中国专利,申请号为201510456136.8的“一种多糖-聚乙烯醇栓塞微球的制备方法”该多糖-聚乙烯醇栓塞微球由聚乙烯醇和多糖类天然高分子共混交联而成的弹性微球。该多糖-聚乙烯醇栓塞微球具有较大的伸缩性和弹性,便于微导管输送使用,且制备方法简单;同时可针对不同肿瘤病症的情况进行栓塞周期的控制,能够有效避免多次栓塞情况的出现,便于临床应用。但用多糖和聚乙烯醇共聚得到栓塞微球,高粘度的聚乙烯醇不仅导致微球的溶解性和分散性低,其变形问题还会引起微球内的聚合反应。因此,聚乙烯醇作为反应性单体在聚合过程中需要更精确的参数控制变形反应。
发明内容
本发明的目的在于克服微球生物相容性差、溶胀性太高的问题,提供一种二糖基骨架的聚合微球,该微球具有优异的生物相容性和溶胀性在1.5~2倍的聚合微球。还提供一种二糖基骨架的聚合微球的制备方法,在水中采用光引发诱导聚合,调节一定的配比,控制反应的时间,在短时间便可以得到微球。
本发明是通过以下技术方案实现的:
本发明提供一种二糖基骨架的聚合微球,主要由烯丙基二糖醚和光引发剂,经光照至少10min制成,所述烯丙基二糖醚的化学式如式(Ⅰ)或式(Ⅱ)所示,
R1,R2,R3,R4,R5,R6,R7,R8是彼此独立的氢或者烯烃基,所述烯烃基为烯丙基和/或甲基烯丙基,所述烯烃基的数量为2~8个,所述光引发剂与所述烯丙基二糖醚的官能团摩尔比为6~46:100。

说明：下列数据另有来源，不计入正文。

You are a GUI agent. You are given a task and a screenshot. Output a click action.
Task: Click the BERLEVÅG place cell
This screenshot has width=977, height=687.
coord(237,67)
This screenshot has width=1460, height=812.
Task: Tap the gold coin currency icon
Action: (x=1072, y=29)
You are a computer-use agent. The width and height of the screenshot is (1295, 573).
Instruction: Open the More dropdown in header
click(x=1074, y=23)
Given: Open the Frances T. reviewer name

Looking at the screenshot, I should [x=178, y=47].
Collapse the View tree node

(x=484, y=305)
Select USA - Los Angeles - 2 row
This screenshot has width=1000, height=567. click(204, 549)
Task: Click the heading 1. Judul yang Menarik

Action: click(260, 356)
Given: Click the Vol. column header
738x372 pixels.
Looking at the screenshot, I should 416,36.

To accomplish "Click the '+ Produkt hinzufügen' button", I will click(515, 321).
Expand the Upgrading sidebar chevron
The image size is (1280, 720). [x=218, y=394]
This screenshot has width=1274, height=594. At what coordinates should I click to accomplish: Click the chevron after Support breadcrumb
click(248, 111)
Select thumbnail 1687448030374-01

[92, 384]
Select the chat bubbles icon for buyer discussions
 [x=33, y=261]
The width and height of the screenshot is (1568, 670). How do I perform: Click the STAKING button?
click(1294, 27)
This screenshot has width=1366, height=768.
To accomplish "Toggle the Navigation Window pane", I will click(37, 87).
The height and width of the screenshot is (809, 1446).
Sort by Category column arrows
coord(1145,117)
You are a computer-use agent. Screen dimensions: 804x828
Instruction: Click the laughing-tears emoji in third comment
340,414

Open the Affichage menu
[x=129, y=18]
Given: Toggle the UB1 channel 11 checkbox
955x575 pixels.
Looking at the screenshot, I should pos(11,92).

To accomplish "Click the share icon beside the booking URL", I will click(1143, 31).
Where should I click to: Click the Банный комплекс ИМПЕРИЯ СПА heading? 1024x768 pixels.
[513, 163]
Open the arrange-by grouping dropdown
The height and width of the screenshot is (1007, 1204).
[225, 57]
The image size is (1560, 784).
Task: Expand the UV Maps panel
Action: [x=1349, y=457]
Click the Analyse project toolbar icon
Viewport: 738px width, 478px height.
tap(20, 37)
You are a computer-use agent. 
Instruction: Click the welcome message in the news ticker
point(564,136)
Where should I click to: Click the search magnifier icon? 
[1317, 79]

优选的,所述光引发剂与所述烯丙基二糖醚的官能团摩尔比为22:100。在此配方下,烯丙基二糖醚展现出较高的转化率。
优选的,光照时间至少30min。能够使得烯丙基二糖醚与光引发剂充分交联,以便分筛时获得多种不同规格的微球,满足不同类型的肿瘤栓塞要求。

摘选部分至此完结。